Extend the write-up below on unpacking the Qihoo-protected APK, picking up right after its final sentence.

═══ TEXT

Inspecting the protected APK with jadx, we can immediately see that the AndroidManifest.xml still contains all the original information in clear (e.g. permissions, activities, services, receivers and providers) and that the original APK resources don’t seem to be compressed or encrypted; other protectors may corrupt or obfuscate the manifest and the resources to thwart the analysis tools, but this is clearly not the case.

Taking a look at the identified package and decompiled classes, we can notice that none of the original entry points declared in the AndroidManifest.xml are available; instead a class named com.qihoo.util.StubApp1868252644 poses as new entry point, or more appropriately it poses as protection’s stub. The class inherits from android.app.Application ⁷, this is done to guarantee the execution before any other application class when the process is created. According to the documentation, the com.qihoo.util.StubApp1868252644 should have been declared in the manifest application tag, and in fact there can be found.

AndroidManifest.xml entry point Application class.

The decompiled code also includes other two classes:

com.qihoo.util.Configuration: Used to declare different app configurations; in this case the ENABLE_CRASH_REPORT variable has been set to false, so we can conclude the crash reports have been disabled.
com.qihoo.util.QHDialog: During the analysis of the native code, we can identify the true meaning of this class that is displaying error messages in a toast dialog in case something goes wrong during the unpacking phase.

We gave a look at the decompiled code through jadx, but we concluded that although the manifest and the resources are there, the original code is clearly missing from the classes.dex file embedded in the APK, but is it really gone?

The classes.dex file size is roughly 4.3 MB, but it contains only 3 classes with not enough code to explain the size. The next step is looking at the DEX header:

010Editor with the DEX template has been used to analyse the header.

The DEX header shows a data_size of 6104 bytes and a data_off value of 2712. If we go to the offset 8816, we clearly see that we didn’t reach the end of the DEX file as usually expected, so something is incorrect. The first bytes at that offset don’t look really meaningful, but a educated eye may notice that the first 2 bytes form the string “qh” which really looks like a magic value to identify the Qihoo data section start (spoiler: it is).

══════
═══ MATERIAL

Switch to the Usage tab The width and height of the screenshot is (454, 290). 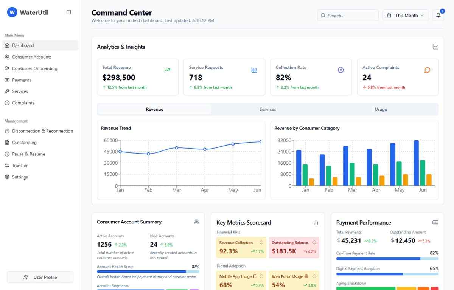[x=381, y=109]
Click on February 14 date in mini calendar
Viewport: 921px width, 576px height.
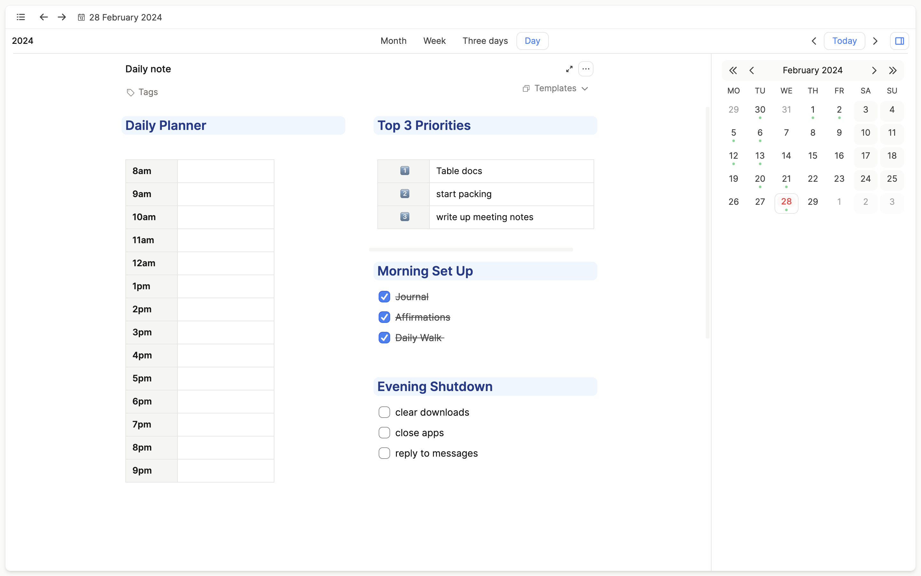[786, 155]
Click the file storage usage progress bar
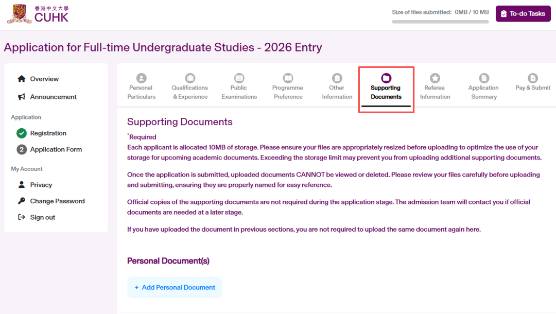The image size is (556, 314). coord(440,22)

══════

▶ **TASK OUTPUT**
First bytes of the Qihoo header section.

We can’t get many more information from the sequence of bytes; we can guess that it’s somehow encoded (e.g. notice that we see the 0x52 value repeating a lot, some hint to a possible simple XOR encoding?).

It’s time to move to the analysis of the com.qihoo.util.StubApp1868252644 code, the following is the snippet of decompiled source:

StubApp1868252644 decompiled code.

The source code is not obfuscated in any way, and the entry point can be identified with the attachBaseContext ⁸ method:

The original context is saved;
The CPU ABI is detected and the name for the native stub library is generated;
The correct native library is copied to the files folder (with 775 permissions);
The native library is finally loaded with a call to System.load().

Transition to the native code

Once the library is loaded, the execution passes to the native code and we need to acknowledge an important thing before proceeding, namely being sure we don’t miss any code during the loading phase of the native library. In fact, the ELF structure and linker documentation details a step taken by the runtime linker before the control is passed to the entry point of the shared library (that is JNI_OnLoad); meet the “Initialization and Termination Routines”. Citing the documentation [⁹, ¹⁰]:

“The .preinit_array, .init_array, and .init sections, are created by the link-editor when a dynamic object is built. These sections are labeled with the .dynamic tags DT_PREINIT_ARRAY, DT_INIT_ARRAY and DT_INIT respectively. The functions whose addresses are contained in the arrays specified by DT_PREINIT_ARRAY and DT_INIT_ARRAY are executed by the runtime linker in the same order in which their addresses appear in the array.”

To check the presence of the initialization sections, we can rely both on 010Editor with help of the ELF template or writing a simple script with LIEF ¹¹ to extract the needed information:

Script based of LIEF to get the Initialization and Termination Rountines.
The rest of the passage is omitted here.